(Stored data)
--- START ---

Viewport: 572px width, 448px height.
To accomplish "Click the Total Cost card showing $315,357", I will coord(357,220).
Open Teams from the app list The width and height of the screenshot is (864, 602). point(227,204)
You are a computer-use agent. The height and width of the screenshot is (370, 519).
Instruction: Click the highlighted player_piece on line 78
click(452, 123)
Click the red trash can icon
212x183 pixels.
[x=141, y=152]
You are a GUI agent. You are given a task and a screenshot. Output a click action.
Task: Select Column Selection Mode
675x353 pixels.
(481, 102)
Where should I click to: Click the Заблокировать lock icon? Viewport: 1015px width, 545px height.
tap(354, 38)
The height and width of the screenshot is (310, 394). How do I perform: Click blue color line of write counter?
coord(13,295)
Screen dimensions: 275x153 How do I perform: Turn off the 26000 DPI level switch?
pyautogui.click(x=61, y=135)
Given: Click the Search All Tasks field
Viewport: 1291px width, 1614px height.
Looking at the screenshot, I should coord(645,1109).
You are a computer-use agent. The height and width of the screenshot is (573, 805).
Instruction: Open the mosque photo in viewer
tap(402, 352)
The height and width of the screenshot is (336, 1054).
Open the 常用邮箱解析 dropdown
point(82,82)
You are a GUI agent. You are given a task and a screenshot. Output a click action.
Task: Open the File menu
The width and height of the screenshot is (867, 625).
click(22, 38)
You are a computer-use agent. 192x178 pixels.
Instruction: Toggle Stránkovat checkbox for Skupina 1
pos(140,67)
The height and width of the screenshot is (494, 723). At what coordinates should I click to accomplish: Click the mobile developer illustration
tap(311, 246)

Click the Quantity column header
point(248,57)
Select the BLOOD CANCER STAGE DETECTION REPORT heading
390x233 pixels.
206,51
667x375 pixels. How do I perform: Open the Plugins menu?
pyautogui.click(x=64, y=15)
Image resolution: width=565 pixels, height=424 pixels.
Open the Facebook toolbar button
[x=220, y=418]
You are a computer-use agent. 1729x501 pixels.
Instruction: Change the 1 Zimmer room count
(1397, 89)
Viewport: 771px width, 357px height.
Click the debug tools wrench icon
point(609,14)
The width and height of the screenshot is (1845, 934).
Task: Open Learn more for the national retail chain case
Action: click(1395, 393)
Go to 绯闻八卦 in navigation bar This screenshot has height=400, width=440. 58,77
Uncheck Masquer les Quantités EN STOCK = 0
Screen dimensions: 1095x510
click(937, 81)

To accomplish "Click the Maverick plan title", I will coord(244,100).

--- END ---

Task:
The number of lines in the entries holding the word "Select" is what is needed. Supply that number only.

Reply to the exercise:
2